I put the bottle on the kitchen table. It is crowded with beer bottles, I notice, and I begin to think I’ve committed a social error by bringing hard whiskey. The truth is, being forty-two years old, I am not invited to very many B.Y.O. parties. I take off my coat and hand it to Seth. He moves perhaps three steps to his left, and throws the coat through an open doorway, hopefully onto a bed. There are six or seven people in the small kitchen, most of them young, one of them a man slightly older than I, with a middle-aged paunch and a Chinaman’s beard. He is in deep conversation with a tall brunette in a short red dress and a floppy pink hat. Sara is not in the kitchen. The clock on the wall reads nine-thirty.
“Fix yourself a drink, why don’t you?” Seth says. “Then I’ll introduce you around.”
“Thank you.” I put two ice cubes into a large water glass, and fill it with scotch. I take a deep swallow. Then I take another one. From where I am standing near the kitchen table, I can see into the other room, but not to where the piano is. Seth is watching me. He is wearing the smile he wore the day Sara introduced us. Stupidly, I look at my watch.
“She’ll be here,” he says, “don’t worry.”

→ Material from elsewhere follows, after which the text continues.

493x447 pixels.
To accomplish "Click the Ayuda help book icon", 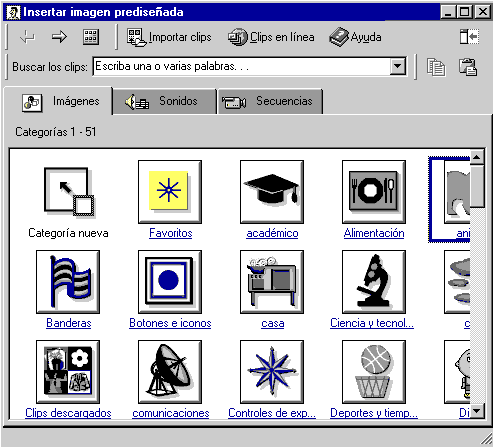I will [339, 37].
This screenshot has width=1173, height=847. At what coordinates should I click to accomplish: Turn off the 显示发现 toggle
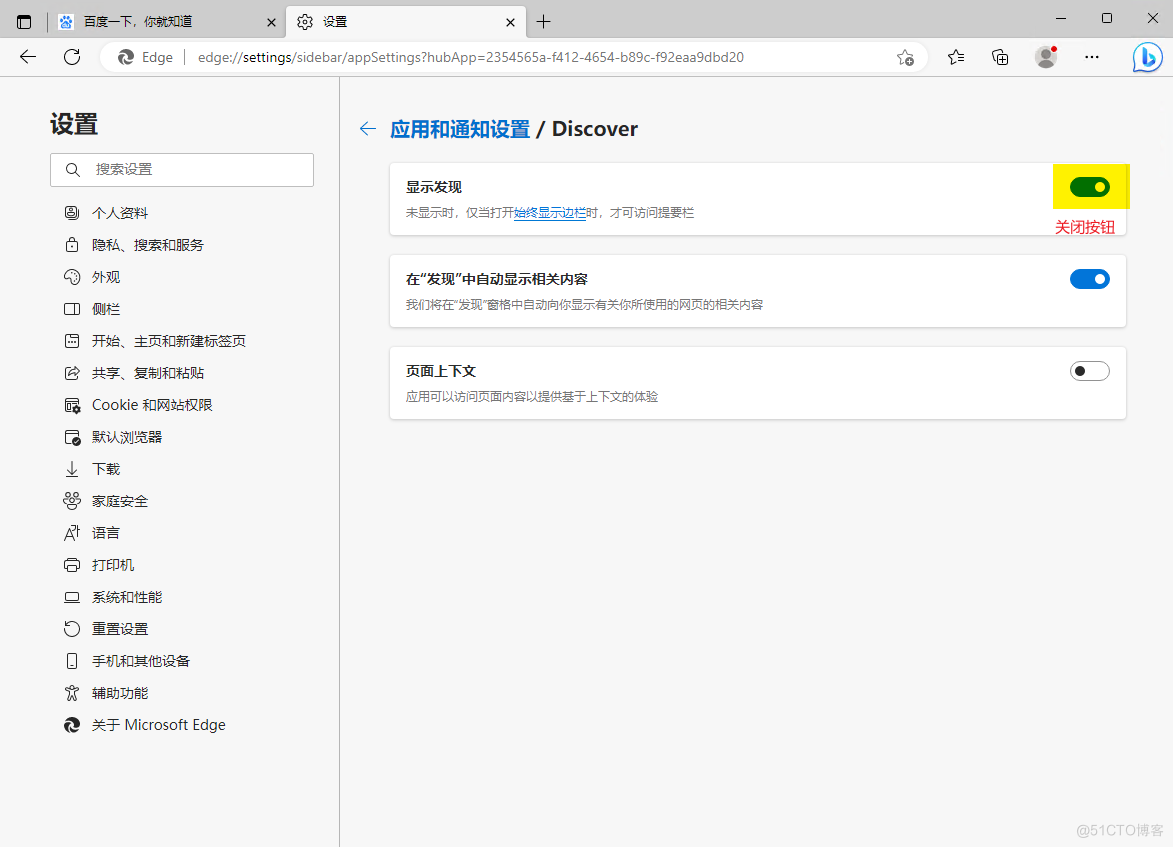(1089, 187)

He takes me into the other room. There is a momentary silence as we enter, and I feel awkward and uncomfortable, but only until a new record drops into place, and there is music again, the rock-and-roll stuff Adam used to play day and night, the stuff David still plays constantly. The blonde laughs. In a lumpy easy chair near the front window, I see Epstein sitting, still wearing the hounds-tooth jacket and gray slacks he wore at Professor Raines’s house. Seth has my elbow. He is leading me toward the piano. The blonde stops laughing.

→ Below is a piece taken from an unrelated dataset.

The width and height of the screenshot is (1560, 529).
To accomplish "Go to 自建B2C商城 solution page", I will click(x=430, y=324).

“Lucille,” Seth says, “this is Arthur Sachs.”
“Hello, Arthur,” she says. She is perhaps twenty years old. She is wearing a tan suede skirt, and her long legs are sheathed in dark brown tights.
“And this is Davey,” Seth says, and my follower grins and extends his hand to me.

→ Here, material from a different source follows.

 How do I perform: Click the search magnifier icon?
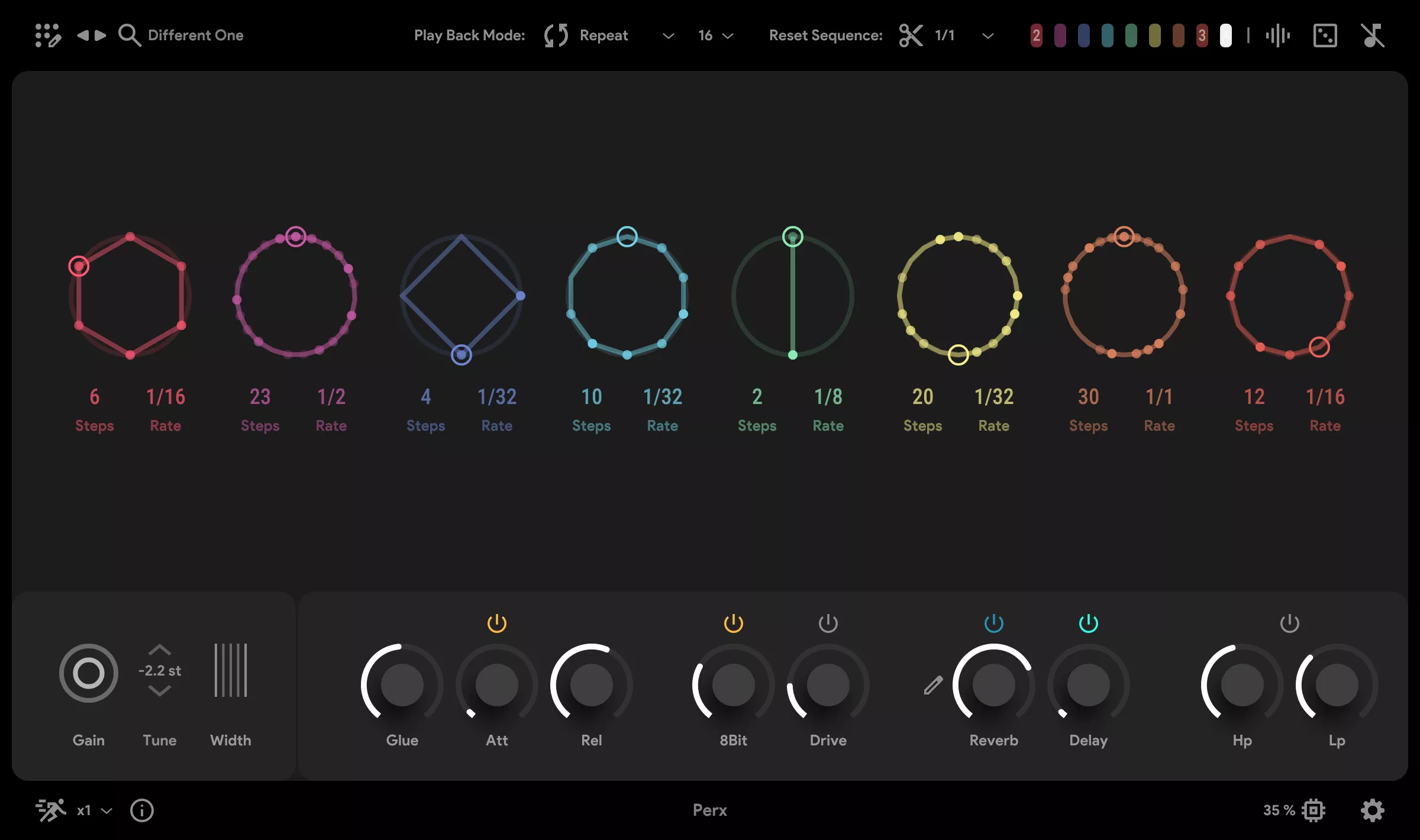[129, 35]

“That’s my son’s name,” I tell him. I have not yet taken his hand.
“Small world,” he says. His hand is still extended. It is a huge black hand with a pinkish palm.
“Small world,” I repeat, and I take his hand, and our eyes meet, and he is still smiling, and I am beginning to think I have made a mistake; perhaps he is not my follower, after all.
“I want another beer,” Lucille says, and rises abruptly. “Do you want a beer, Davey?”
“No, thank you, honey,” he says. We have terminated the handshake, but our eyes are still searching. The girl goes off into the kitchen where someone greets her in a loud voice. Seth goes across the room to talk to a black girl in a turtleneck shirt and faded jeans. Epstein is watching me from his easy chair, his hands folded across his chest. The window, backed by the blackness of the night outside, has become a large reflecting mirror. The room reverberates with voices.